Braunfahle und Braunfahl-Eulige sind bei Berlinern nicht im Standard enthalten. Man kann sie aber leicht durch eine systematische Verpaarung von Isabellfarbigen (= verdünntfarbene Braunfahle) mit Blauen und Blaueuligen erhalten. Beide Farbenschläge könnten problemlos mit den anderen Farbenschlägen verpaart werden und gehen der Zucht und der Rasse nicht verloren. Bei der Verpaarung der Farbenschläge untereinander ist zu beachten, dass die braune Grundfarbe der Isabellen geschlechtsgebunden rezessiv vererbt wird. Das gilt auch für den Verdünnungsfaktor, den die Perlfarbigen und die Isabellen haben, seien sie nun eulig oder nicht. Der dominante Schimmelfaktor der Euligen wird aber nicht geschlechtsgebunden vererbt (Sell 2015).

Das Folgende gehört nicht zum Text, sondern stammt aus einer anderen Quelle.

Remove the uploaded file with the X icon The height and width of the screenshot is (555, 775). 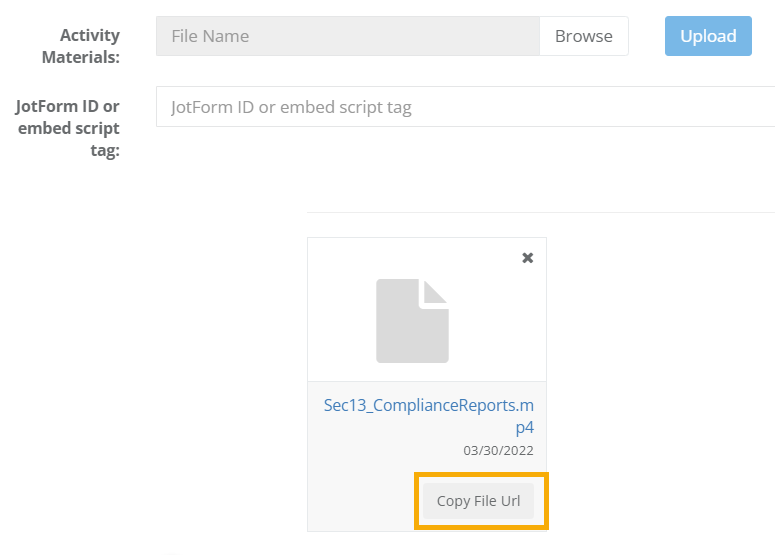(527, 257)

Interessant kann ein vergleichender Blick auf Blauschimmel bei anderen Rassen sein. So auf die Schimmel bei Romagnoli ohne Ränderung der Federn im Schild. Eine eulig-artige Färbung entsteht bei Schimmeln durch eine leichte Hämmerung. Sie entsteht auch durch den Sooty-Faktor mit dunklem Fleck an der Federfahne des Schildes, wie beim blauen Deutschen Langschnäbligen Weißschlag-Weißschwanz und dem als Schimmel ausgestellten Portugiesischen Tümmler in Abb. 5.

   

Abb. 5: Blauschimmel Romagnoli, Deutscher Langschnäbliger Tümmler Weißschlag Weißschwanz blau mit Sooty, Portugiesischer Tümmler blauschimmel-sooty, Show Homer blauschimmel mit flächigerer Form von Sooty.

Bei Stettiner Tümmlern sind heute im Standard sowohl Eulige als auch Schimmel anerkannt. Diese Schimmel dürften den schon bei Schachtzabel 1910 neben den Dunkeleuligen aufgeführten Helleuligen‘ entsprechen. Helleulige sind auch noch im Standard von 1954 unter dieser Bezeichnung enthalten, bevor sie in Schimmel umbenannt wurden.

Abb. 6: Historische Abbildung Stettiner Tümmler bei Schachtzabel 1910, abgedruckt in Sell, Pommersche Taubenrassen. Naturdenkmale aus Pommern – Pigeon Breeds from Pomerania, Achim 2010.

Gezeigt wurde, dass unterschiedliche Benennungen für Farbenschläge bei Taubenrassen nicht nur mit einem regional abweichenden Sprachgebrauch zu tun haben. Sie weisen bei ‚Eulig‘ auf Unterschiede hin, die genetisch bedingt sind und das gemeinsame Erbe miteinander verwandter Rassen darstellen. Wenn man bestimmte Farbenschläge verstehen und ihnen bei der Beurteilung und Zuchtausrichtung gerecht werden will, dann ist es nicht nur nützlich, sondern unverzichtbar, sich auch mit der Entwicklung der jeweiligen Rassen und den historischen Beziehungen zu befassen.

  

Abb. 7: Cover des Buches ‘Pommersche Taubenrassen. Deutschsprachig mit englischsprachigen Zusammenfassungen und Standards für die einzelnen Rassen.

Literatur:

Klein, Erich, Berliner Tümmlerrassen, Chemnitz 1920.

Lavalle, A., und M. Lietze (Hrsg.), Die Taubenrassen, Berlin 1905.

Schachtzabel, E., Illustriertes Prachtwerk sämtlicher Taubenrassen, Würzburg o.J. (1910).

Sell, Axel, Genetik der Taubenfärbungen, Achim 2015.

Sell, Axel, Pommersche Taubenrassen. Pigeon Breeds from Pomerania, Achim 2010.